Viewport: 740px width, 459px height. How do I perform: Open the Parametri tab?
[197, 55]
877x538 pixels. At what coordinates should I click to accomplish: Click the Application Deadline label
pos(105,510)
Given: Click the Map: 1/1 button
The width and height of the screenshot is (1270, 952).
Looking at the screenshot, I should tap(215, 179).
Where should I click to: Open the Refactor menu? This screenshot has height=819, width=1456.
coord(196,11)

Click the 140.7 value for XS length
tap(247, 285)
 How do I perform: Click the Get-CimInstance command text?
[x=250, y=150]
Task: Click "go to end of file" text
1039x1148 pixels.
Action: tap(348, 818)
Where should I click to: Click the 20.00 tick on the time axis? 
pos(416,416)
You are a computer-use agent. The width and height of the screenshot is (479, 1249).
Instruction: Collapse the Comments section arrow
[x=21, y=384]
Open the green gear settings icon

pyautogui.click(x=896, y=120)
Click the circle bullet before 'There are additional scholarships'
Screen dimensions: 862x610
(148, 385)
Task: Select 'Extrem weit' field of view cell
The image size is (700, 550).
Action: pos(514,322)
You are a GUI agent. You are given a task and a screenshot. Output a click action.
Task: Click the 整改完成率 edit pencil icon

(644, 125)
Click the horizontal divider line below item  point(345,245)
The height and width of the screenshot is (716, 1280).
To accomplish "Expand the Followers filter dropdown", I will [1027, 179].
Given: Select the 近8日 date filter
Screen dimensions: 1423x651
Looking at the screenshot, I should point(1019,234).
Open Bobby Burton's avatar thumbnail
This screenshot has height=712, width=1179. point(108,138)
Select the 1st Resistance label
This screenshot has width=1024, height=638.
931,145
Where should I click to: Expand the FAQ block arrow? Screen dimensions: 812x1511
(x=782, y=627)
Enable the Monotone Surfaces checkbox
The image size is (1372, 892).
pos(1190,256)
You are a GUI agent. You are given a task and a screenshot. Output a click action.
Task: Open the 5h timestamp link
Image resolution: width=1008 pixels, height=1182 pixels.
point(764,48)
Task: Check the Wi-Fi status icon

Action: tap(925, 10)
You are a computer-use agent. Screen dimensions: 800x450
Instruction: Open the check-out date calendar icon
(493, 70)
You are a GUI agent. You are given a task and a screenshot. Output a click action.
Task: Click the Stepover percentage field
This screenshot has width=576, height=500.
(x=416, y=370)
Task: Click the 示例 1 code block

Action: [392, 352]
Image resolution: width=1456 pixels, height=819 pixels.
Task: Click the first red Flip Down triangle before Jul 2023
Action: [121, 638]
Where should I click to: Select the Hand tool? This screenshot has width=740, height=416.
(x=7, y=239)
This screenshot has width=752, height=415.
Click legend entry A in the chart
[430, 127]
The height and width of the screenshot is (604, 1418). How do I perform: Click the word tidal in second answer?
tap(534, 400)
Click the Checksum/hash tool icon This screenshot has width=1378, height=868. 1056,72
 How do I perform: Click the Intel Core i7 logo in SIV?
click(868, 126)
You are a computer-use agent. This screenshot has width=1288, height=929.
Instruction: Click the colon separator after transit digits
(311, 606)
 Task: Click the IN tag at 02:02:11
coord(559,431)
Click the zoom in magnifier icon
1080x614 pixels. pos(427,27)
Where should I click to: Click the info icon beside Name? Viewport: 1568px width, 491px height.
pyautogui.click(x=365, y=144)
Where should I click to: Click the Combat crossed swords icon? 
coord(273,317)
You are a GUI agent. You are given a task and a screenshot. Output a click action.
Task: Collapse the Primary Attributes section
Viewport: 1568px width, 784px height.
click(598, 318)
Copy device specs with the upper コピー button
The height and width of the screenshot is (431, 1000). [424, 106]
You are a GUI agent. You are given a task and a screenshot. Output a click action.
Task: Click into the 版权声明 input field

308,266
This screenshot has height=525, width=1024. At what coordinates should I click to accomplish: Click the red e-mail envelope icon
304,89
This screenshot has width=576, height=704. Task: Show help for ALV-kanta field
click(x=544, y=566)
--*--
Task instructions: Reproduce verbatim the records above, from the line containing "Open Bobby Burton's avatar thumbnail" through the line containing "pos(1190,256)", both included.

The answer:
Open Bobby Burton's avatar thumbnail
This screenshot has height=712, width=1179. point(108,138)
Select the 1st Resistance label
This screenshot has width=1024, height=638.
931,145
Where should I click to: Expand the FAQ block arrow? Screen dimensions: 812x1511
(x=782, y=627)
Enable the Monotone Surfaces checkbox
The image size is (1372, 892).
pos(1190,256)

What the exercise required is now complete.